Cette décision s'inscrit dans une ligne jurisprudentielle cohérente. Par exemple, dans un arrêt antérieur (Cour de cassation, 3e civ., 6 juillet 2005, n° 03-20.023), les juges avaient déjà estimé que les charges relatives à des parties communes à usage restreint devaient être supportées par leurs seuls bénéficiaires. De même, une décision plus récente (Cour de cassation, 3e civ., 12 mai 2016, n° 15-14.316) a confirmé ce principe en l'appliquant à des parkings privatifs.

La tendance des tribunaux est claire : ils privilégient une interprétation stricte des règlements de copropriété pour garantir l'équité entre les copropriétaires. Cela signifie que, pour l'avenir, les litiges sur ce sujet seront probablement tranchés en faveur d'une répartition ciblée des charges.

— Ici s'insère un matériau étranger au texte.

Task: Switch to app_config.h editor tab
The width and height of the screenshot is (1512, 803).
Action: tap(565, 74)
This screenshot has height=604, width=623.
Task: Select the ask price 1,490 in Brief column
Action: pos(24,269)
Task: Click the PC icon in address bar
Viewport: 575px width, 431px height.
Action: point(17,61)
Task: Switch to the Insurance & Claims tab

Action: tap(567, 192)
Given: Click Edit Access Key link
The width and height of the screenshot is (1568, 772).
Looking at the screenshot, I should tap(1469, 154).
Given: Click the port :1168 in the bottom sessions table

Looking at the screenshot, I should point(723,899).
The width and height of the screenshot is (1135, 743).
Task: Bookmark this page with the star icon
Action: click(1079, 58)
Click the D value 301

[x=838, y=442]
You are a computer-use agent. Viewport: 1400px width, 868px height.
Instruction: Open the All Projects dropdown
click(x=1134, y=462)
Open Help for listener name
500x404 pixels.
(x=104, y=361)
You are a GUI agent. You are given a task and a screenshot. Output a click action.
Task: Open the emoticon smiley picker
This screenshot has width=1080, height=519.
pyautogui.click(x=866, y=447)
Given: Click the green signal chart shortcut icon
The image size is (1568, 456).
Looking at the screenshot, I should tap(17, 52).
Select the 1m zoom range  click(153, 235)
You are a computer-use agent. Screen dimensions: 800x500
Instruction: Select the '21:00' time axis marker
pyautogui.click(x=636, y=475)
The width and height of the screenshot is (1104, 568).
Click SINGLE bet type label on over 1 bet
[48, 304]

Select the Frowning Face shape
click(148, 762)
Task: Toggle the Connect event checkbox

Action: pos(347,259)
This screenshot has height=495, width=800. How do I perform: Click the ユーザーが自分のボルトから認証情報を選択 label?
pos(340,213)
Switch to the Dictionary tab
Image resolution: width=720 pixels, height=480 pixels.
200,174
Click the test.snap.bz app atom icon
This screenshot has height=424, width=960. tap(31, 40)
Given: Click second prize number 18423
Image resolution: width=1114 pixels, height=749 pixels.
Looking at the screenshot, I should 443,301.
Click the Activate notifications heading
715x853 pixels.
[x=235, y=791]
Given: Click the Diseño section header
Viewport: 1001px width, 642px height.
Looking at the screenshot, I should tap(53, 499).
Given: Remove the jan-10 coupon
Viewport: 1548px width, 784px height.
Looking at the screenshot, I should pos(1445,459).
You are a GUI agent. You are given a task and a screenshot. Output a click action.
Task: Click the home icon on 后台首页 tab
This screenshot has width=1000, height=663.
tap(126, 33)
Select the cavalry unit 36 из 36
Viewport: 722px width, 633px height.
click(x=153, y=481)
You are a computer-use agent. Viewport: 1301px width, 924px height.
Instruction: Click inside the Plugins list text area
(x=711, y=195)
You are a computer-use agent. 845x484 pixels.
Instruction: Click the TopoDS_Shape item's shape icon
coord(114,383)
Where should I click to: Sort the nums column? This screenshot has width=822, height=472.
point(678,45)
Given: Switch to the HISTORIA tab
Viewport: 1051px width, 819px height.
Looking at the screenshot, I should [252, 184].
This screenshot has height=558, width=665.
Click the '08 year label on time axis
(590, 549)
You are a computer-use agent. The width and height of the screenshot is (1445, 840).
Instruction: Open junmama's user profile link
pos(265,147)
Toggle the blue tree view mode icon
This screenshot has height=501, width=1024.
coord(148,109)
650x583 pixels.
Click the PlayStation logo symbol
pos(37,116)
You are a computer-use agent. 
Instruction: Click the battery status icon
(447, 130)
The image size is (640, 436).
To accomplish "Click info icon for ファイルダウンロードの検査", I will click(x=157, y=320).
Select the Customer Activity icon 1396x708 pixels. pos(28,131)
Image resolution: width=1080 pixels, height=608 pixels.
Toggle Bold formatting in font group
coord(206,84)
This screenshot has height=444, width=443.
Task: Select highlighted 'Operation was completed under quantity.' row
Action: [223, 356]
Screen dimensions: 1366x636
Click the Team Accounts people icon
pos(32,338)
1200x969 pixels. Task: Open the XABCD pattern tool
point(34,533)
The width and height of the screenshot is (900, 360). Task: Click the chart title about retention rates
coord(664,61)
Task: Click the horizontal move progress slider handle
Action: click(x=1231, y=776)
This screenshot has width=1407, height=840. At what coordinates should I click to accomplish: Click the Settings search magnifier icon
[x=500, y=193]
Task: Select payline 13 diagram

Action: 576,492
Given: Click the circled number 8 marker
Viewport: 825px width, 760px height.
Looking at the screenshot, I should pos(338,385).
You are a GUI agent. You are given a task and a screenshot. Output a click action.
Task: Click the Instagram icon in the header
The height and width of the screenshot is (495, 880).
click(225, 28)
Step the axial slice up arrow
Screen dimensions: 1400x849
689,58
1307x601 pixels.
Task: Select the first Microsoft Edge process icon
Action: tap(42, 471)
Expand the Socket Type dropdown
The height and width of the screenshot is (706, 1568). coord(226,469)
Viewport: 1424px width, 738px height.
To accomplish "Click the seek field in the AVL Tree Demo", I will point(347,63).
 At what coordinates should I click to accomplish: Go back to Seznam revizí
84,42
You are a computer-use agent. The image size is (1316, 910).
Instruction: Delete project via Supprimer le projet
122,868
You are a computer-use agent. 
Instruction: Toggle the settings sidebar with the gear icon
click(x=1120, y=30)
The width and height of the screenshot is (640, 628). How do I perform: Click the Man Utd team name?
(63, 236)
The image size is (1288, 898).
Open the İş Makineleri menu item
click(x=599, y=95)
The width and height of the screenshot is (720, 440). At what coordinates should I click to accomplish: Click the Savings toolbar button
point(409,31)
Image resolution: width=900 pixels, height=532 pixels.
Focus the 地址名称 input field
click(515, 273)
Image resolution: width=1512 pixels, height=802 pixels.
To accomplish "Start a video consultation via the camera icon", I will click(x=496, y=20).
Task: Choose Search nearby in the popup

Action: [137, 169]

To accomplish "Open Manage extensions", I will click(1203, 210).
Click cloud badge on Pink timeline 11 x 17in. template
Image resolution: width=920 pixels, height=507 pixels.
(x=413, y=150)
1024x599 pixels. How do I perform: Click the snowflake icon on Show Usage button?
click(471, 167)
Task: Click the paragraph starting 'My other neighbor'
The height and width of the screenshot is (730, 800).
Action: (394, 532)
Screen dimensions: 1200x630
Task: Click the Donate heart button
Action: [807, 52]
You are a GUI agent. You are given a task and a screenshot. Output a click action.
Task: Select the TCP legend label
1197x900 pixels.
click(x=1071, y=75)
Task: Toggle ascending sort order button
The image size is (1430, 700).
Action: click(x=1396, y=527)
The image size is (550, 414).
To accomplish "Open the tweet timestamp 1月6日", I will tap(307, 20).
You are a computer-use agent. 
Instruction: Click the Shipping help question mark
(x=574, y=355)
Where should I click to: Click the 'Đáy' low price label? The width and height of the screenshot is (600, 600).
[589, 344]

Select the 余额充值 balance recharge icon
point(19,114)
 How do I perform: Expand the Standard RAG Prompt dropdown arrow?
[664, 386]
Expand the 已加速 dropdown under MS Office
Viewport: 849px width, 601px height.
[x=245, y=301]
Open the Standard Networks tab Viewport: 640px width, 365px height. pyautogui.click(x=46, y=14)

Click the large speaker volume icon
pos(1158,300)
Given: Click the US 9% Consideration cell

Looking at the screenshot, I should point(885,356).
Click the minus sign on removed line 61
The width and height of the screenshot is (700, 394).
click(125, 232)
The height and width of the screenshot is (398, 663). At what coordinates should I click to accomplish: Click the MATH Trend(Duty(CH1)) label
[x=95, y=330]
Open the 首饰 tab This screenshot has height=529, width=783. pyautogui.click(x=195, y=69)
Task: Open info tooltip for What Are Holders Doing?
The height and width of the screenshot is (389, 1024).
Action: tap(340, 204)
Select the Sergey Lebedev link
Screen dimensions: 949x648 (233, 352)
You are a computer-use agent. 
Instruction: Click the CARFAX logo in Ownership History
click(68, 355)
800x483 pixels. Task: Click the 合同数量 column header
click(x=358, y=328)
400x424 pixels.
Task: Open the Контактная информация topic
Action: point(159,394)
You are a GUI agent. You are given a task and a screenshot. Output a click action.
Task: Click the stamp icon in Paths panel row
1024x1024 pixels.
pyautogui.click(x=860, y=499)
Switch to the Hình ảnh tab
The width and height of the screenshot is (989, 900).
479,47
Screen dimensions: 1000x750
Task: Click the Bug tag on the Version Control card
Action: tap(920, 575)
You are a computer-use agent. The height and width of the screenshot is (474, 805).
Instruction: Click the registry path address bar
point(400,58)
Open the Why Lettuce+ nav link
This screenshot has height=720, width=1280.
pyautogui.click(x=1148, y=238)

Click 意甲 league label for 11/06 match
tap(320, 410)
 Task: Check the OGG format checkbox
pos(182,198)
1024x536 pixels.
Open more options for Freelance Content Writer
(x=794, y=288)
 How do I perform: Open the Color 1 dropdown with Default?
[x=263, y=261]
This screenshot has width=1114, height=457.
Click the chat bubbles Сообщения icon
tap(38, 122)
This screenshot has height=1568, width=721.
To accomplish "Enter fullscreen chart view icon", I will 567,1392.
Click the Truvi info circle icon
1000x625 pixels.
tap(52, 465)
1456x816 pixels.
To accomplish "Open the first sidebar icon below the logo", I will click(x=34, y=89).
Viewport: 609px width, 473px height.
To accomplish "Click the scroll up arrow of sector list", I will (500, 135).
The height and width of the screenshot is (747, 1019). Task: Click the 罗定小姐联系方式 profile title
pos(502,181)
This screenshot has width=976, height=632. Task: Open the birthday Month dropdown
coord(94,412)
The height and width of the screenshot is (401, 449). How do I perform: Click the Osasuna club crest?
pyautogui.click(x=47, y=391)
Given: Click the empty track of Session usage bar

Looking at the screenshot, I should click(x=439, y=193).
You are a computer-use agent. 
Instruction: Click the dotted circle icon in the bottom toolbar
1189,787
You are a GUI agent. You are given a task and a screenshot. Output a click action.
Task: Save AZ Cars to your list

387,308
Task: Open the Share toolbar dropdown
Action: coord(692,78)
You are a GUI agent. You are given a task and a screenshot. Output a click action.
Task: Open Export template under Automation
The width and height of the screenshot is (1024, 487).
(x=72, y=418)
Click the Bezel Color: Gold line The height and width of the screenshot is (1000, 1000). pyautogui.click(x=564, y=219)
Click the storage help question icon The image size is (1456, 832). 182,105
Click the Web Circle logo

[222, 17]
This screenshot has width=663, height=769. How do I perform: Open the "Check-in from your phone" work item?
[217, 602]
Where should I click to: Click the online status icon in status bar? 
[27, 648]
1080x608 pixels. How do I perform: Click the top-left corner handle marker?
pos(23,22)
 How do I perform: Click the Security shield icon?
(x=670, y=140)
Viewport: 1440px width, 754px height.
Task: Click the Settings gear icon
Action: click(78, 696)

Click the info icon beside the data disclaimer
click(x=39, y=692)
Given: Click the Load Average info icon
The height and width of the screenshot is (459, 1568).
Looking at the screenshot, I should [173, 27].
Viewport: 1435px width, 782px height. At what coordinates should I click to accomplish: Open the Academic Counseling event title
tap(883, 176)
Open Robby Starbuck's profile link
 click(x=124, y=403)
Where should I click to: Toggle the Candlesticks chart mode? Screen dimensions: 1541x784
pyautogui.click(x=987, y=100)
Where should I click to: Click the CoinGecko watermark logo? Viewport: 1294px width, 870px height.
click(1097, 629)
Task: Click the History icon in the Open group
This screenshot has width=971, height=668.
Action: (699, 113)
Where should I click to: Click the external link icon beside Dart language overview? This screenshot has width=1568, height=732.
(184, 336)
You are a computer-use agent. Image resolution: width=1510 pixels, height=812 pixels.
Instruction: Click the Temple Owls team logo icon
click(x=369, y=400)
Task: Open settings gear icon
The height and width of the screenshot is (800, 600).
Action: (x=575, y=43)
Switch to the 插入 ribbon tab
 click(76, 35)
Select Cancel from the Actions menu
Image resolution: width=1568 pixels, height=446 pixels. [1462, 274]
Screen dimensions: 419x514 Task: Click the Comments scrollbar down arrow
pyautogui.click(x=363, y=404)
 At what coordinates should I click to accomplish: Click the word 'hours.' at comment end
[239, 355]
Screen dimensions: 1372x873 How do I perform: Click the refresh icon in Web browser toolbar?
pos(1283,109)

Mais qu'est-ce que ça change exactement pour les nouvelles constructions ? Les promoteurs devront être encore plus précis dans la rédaction des règlements pour éviter les contentieux.

Questions fréquentes

Q : Comment savoir si mon règlement crée des parties communes spéciales ?
R : Examinez les articles qui décrivent les parties communes et cherchez les mentions "réservé à", "usage exclusif" ou "spécial". En cas de doute, consultez un avocat spécialisé.

Q : Que faire si le syndicat veut me faire payer pour des travaux sur une partie commune spéciale dont je ne bénéficie pas ?
R : Contestez la décision par écrit dans les deux mois, en invoquant la jurisprudence de la Cour de cassation. Si nécessaire, saisissez le tribunal judiciaire.

Q : Cette règle s'applique-t-elle aussi aux charges courantes (nettoyage, éclairage) ?
R : Oui, le principe est le même : les charges, qu'elles soient exceptionnelles (travaux) ou courantes, doivent être réparties selon l'utilité pour chaque copropriétaire.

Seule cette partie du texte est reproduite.